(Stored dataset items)
++++++
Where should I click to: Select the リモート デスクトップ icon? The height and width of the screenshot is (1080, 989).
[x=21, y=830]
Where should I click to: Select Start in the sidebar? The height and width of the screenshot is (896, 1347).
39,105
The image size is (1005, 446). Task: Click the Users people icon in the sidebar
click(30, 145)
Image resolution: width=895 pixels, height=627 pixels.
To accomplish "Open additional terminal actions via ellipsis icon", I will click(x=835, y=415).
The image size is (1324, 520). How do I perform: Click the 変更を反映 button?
++++++
→ **INSTRUCTIONS FOR THE TASK**
The task requires an exact transcription of all the data.

→ **WRITTEN REPLY**
Where should I click to: Select the リモート デスクトップ icon? The height and width of the screenshot is (1080, 989).
[x=21, y=830]
Where should I click to: Select Start in the sidebar? The height and width of the screenshot is (896, 1347).
39,105
The image size is (1005, 446). Task: Click the Users people icon in the sidebar
click(30, 145)
Image resolution: width=895 pixels, height=627 pixels.
To accomplish "Open additional terminal actions via ellipsis icon", I will click(x=835, y=415).
The image size is (1324, 520). How do I perform: Click the 変更を反映 button?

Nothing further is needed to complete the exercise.